接下来说到pytorch的view,正是由于数组存放是连续的内存块,所以
若a.shape=(2,3, 4),你想将它变成(3, 8), 假设赋予其意义,有两个样本,3个class,4个像素,如今想要每行为一个class,一行中有8个值,分别代表第一个样本的4个像素和第二个样本的四个像素。
a=np.arange(1,25)
a=a.reshape(2,3,4)
a
Out[39]:
array([[[ 1, 2, 3, 4],
[ 5, 6, 7, 8],
[ 9, 10, 11, 12]],
[[13, 14, 15, 16],
[17, 18, 19, 20],
[21, 22, 23, 24]]])
那么,(3,8)我们希望的结果是这样的:
array([[1, 2, 3, 4, 13, 14, 15, 16],
[ 5, 6, 7, 8, 17, 18, 19, 20],
[ 9, 10, 11, 12, 21, 22, 23, 24]])
但是直接view,结果是这样的:
a_tensor = torch.from_numpy(a)
a_view=a_tensor.view(3,-1)
a_view
Out[42]:
tensor([[ 1, 2, 3, 4, 5, 6, 7, 8],
[ 9, 10, 11, 12, 13, 14, 15, 16],
[17, 18, 19, 20, 21, 22, 23, 24]])
因为view只是简单的切分连续的内存地址,
若想达到我们想要的效果,需要先做transpose,如下:
a_trans = a_tensor.transpose(1,0)
# 这样会报错,因为很多操作都不是改变原数组的,如果报错了,就按提示使用contiguous,
# 使用后才会真正复制一份
a_correct = a_trans.view(3,-1)
Traceback (most recent call last):
File "" , line 1, in <module>
a_correct = a_trans.view(3,-1)
RuntimeError: invalid argument 2: view size is not compatible with input tensor's size and stride (at least one dimension spans across two contiguous subspaces).

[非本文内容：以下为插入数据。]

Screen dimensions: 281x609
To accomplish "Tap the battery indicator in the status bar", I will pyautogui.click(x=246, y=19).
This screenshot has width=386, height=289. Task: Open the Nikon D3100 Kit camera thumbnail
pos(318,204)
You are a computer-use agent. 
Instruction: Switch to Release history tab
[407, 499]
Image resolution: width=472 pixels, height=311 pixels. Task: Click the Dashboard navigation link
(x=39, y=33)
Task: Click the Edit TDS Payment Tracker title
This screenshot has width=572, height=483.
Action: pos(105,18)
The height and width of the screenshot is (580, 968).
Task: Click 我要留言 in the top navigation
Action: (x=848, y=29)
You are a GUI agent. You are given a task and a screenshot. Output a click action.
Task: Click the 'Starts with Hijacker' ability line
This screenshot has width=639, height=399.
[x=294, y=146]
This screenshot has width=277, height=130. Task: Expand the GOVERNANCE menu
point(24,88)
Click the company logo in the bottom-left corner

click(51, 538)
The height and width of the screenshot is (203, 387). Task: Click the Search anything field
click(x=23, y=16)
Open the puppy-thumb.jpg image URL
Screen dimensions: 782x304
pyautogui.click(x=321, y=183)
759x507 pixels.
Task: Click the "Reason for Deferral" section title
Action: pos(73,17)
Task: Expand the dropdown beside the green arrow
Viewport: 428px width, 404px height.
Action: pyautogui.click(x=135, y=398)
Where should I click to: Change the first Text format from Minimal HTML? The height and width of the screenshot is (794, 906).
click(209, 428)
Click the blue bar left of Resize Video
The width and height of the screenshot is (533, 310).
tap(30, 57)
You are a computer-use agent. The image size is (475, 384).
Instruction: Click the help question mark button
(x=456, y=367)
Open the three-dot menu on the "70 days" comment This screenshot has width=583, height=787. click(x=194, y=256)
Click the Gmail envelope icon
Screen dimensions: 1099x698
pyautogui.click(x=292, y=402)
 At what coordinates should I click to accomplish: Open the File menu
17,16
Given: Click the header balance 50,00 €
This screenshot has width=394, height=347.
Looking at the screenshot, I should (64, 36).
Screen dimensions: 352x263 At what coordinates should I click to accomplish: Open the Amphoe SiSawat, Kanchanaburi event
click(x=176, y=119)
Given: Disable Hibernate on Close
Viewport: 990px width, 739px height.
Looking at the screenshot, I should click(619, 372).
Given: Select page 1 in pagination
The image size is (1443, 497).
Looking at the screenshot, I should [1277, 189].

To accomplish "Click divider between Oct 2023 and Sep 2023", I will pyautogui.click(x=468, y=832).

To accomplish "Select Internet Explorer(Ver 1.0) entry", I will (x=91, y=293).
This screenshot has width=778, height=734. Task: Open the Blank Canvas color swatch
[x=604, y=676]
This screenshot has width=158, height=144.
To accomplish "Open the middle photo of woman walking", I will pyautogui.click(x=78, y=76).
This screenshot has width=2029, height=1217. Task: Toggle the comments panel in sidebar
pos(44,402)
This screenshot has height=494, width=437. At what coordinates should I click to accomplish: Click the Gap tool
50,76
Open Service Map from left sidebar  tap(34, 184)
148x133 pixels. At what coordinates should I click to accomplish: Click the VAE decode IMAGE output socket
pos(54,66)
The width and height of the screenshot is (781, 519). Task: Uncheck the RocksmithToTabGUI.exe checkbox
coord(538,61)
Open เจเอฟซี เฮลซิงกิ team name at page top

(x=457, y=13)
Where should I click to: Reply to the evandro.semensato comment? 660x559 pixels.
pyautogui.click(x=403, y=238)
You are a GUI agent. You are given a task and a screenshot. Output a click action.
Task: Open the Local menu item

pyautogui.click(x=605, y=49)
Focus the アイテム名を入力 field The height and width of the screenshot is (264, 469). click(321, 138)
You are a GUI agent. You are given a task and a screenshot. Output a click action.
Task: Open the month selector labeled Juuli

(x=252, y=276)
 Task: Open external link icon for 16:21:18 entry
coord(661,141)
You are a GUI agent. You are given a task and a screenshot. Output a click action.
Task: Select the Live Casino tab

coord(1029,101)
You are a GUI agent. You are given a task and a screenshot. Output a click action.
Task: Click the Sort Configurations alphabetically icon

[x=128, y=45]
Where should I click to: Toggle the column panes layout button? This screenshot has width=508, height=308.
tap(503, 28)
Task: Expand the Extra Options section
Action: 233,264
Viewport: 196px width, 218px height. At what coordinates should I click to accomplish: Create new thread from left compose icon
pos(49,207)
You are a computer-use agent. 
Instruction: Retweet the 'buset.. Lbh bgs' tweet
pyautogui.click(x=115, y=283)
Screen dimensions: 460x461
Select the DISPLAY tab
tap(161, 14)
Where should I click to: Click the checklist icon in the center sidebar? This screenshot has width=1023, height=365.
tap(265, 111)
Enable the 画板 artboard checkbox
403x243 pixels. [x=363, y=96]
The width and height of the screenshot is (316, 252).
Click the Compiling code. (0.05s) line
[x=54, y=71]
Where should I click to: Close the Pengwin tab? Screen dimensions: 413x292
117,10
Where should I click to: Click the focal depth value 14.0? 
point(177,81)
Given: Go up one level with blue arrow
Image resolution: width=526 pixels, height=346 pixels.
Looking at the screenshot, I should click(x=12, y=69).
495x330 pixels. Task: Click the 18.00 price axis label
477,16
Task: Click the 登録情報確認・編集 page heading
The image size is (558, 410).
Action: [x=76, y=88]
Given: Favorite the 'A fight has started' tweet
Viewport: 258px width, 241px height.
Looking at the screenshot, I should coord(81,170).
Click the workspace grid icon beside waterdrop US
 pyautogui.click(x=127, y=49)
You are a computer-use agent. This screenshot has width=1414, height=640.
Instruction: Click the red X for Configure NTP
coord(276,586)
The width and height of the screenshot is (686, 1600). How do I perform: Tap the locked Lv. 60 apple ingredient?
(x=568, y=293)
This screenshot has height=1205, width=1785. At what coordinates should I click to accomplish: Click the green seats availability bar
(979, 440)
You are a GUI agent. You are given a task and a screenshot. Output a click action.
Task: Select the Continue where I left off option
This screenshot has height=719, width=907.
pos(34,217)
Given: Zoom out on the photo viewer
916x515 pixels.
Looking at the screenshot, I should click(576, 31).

Call .contiguous() before .view(). at /Users/soumith/mc3build/conda-bld/pytorch_1549593514549/work/aten/src/TH/generic/THTensor.cpp:213
更改后:
a_correct = a_trans.contiguous().view(3,-1)
a_correct
Out[47]:
tensor([[ 1, 2, 3, 4, 13, 14, 15, 16],
[ 5, 6, 7, 8, 17, 18, 19, 20],
[ 9, 10, 11, 12, 21, 22, 23, 24]])
可以看见,已经达到了我们想要的结果。